While MVPDs have successfully lured linear TV viewers to their on-demand libraries or skinny bundles, they face increasing competition from new entrants like YouTube, Twitter and Facebook – all of whom are striking their own partnerships with content providers.
Also, these MVPDs must also compete with video-on-demand services that have limited or no ads, like Netflix and Amazon Prime.
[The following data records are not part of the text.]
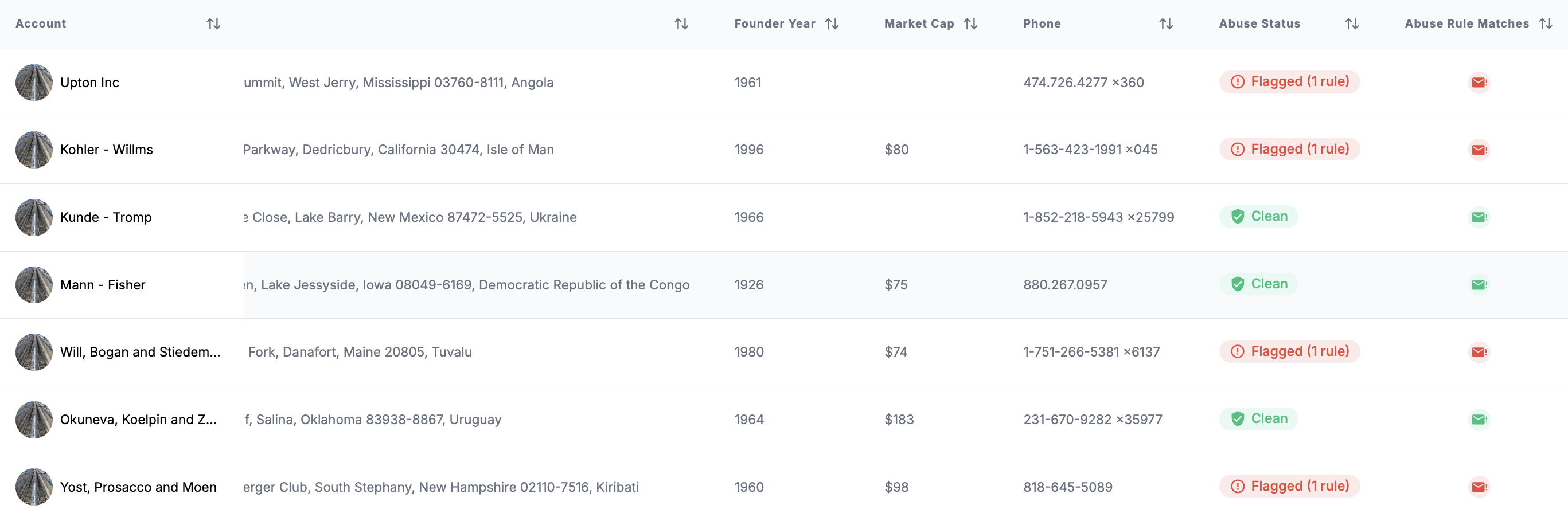Viewport: 1568px width, 517px height.
Task: Sort by Abuse Rule Matches column
Action: (x=1545, y=23)
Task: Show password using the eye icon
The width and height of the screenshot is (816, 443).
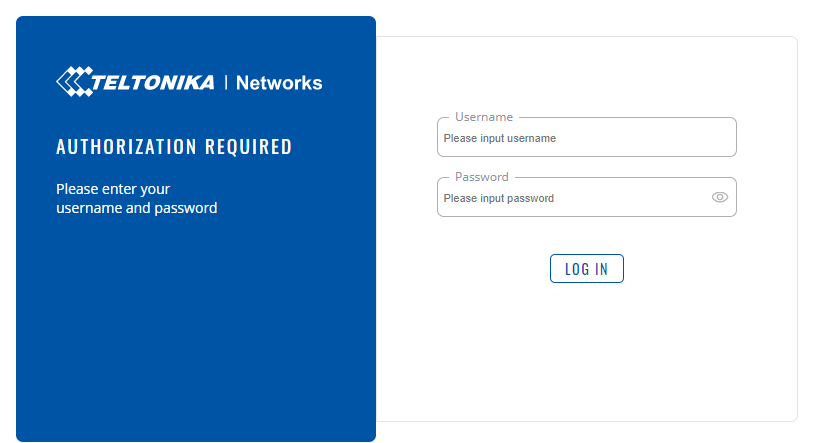Action: 720,197
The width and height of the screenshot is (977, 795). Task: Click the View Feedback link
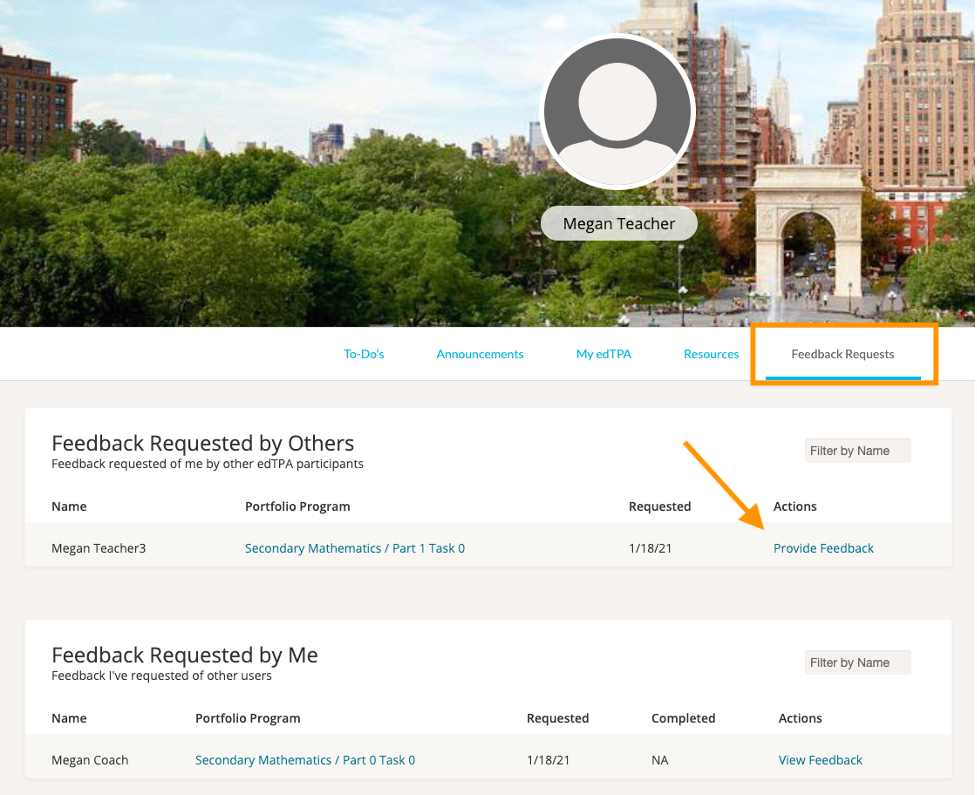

And consumers are increasingly reluctant to sit through traditional commercial spots.
“As a user, you get the ability to essentially opt out of an ad on YouTube by skipping it, but what kind of change does that drive when, as a user, you move back into standard, terrestrial TV or a subscription, VOD environment?” said John Swadener, chief operations officer and lead partner for PwC Experience Consulting.
Some ad-driven networks combat this challenge by offering binge-viewing options, but PwC doesn’t believe these efforts are consistent enough to “offset the impact of constantly licensing content to ad-free services like Netflix,” according to PwC.
Other networks experiment with lighter ad loads, but must increase prices to compensate. Unfortunately, advertisers don’t want to pay more for less.
For instance, the cost of a 30-second spot during the 2017 Super Bowl was $5 million compared to $4.8 million in 2016. Yet, the 2017 Super Bowl drew an average of 111.3 million viewers, down from the 111.9 million during the 2016 Super Bowl.
Despite these declines, the PwC report underscores the need for better cross-channel measurement.
Consumers are certainly viewing content, they’re just doing so on ad-free subscription services and mobile apps, not in front of a standard TV screen.
And the unfinished business of cross-screen measurement means a lot of views still go uncounted.
“Those four and one-half hours and six minutes of live TV per day was in addition to 37 minutes of time spent on the internet using apps or browsing the web,” Swadener said. “There’s a lot of time being spent every day in front of TV content.”